Aim of the exercise ->
Of the records below, reproduce only the span that opens with the line containing "ケーキ (21, 2101)" and closes with the last line.

(Pixel coordinate grounding data)
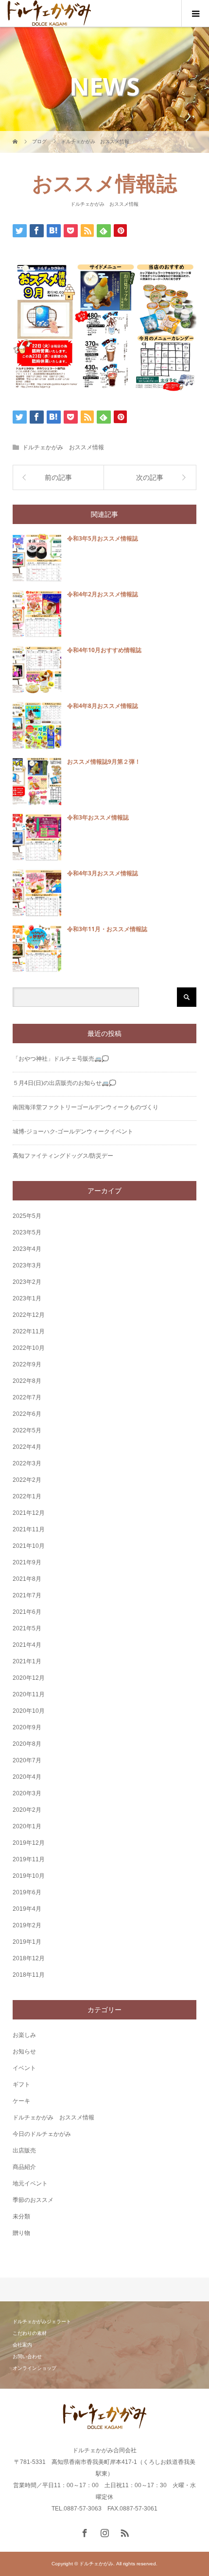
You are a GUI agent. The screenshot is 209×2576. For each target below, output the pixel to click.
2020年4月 (27, 1776)
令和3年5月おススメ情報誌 (102, 538)
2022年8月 (27, 1381)
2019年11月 (29, 1859)
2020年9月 (27, 1727)
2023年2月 (27, 1282)
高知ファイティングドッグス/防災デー (63, 1155)
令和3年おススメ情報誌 (98, 817)
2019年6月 (27, 1892)
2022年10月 (29, 1348)
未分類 (21, 2216)
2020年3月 (27, 1793)
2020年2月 (27, 1809)
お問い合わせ (27, 2356)
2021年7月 (27, 1595)
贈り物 (21, 2233)
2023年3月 (27, 1265)
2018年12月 (29, 1958)
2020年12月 (29, 1677)
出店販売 (24, 2150)
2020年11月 (29, 1694)
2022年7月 (27, 1397)
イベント (24, 2068)
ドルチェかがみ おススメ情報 (104, 204)
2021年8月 (27, 1578)
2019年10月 (29, 1875)
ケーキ (21, 2101)
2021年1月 (27, 1661)
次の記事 (149, 477)
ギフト (21, 2084)
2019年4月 (27, 1908)
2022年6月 (27, 1414)
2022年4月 (27, 1447)
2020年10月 (29, 1710)
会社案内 (22, 2344)
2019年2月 (27, 1925)
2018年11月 (29, 1974)
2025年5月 (27, 1216)
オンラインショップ (34, 2368)
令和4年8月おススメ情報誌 (102, 706)
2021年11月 (29, 1529)
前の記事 (58, 477)
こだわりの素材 (30, 2333)
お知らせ (24, 2051)
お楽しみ (24, 2035)
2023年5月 (27, 1232)
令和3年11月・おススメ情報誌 (107, 929)
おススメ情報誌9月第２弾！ (103, 761)
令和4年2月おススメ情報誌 (102, 594)
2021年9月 (27, 1562)
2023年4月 (27, 1249)
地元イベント (30, 2183)
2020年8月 (27, 1743)
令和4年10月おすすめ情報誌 (104, 650)
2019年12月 (29, 1842)
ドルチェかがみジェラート (42, 2321)
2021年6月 (27, 1611)
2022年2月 (27, 1480)
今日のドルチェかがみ (42, 2134)
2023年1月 (27, 1298)
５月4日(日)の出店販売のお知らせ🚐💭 (64, 1083)
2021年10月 (29, 1545)
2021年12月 (29, 1513)
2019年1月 (27, 1941)
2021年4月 (27, 1644)
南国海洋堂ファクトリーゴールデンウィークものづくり (85, 1107)
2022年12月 (29, 1315)
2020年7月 (27, 1760)
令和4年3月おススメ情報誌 (102, 873)
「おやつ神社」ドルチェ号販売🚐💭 (61, 1058)
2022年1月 (27, 1496)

Output below ->
ケーキ (21, 2101)
2021年1月 (27, 1661)
次の記事 (149, 477)
ギフト (21, 2084)
2019年4月 (27, 1908)
2022年6月 (27, 1414)
2022年4月 (27, 1447)
2020年10月 (29, 1710)
会社案内 (22, 2344)
2019年2月 (27, 1925)
2018年11月 (29, 1974)
2025年5月 (27, 1216)
オンラインショップ (34, 2368)
令和4年8月おススメ情報誌 (102, 706)
2021年11月 (29, 1529)
前の記事 (58, 477)
こだわりの素材 (30, 2333)
お知らせ (24, 2051)
お楽しみ (24, 2035)
2023年5月 (27, 1232)
令和3年11月・おススメ情報誌 (107, 929)
おススメ情報誌9月第２弾！ (103, 761)
令和4年2月おススメ情報誌 (102, 594)
2021年9月 (27, 1562)
2023年4月 (27, 1249)
地元イベント (30, 2183)
2020年8月 (27, 1743)
令和4年10月おすすめ情報誌 (104, 650)
2019年12月 (29, 1842)
ドルチェかがみジェラート (42, 2321)
2021年6月 (27, 1611)
2022年2月 (27, 1480)
今日のドルチェかがみ (42, 2134)
2023年1月 (27, 1298)
５月4日(日)の出店販売のお知らせ🚐💭 (64, 1083)
2021年10月 (29, 1545)
2021年12月 (29, 1513)
2019年1月 (27, 1941)
2021年4月 (27, 1644)
南国海洋堂ファクトリーゴールデンウィークものづくり (85, 1107)
2022年12月 (29, 1315)
2020年7月 (27, 1760)
令和4年3月おススメ情報誌 (102, 873)
「おやつ神社」ドルチェ号販売🚐💭 (61, 1058)
2022年1月 (27, 1496)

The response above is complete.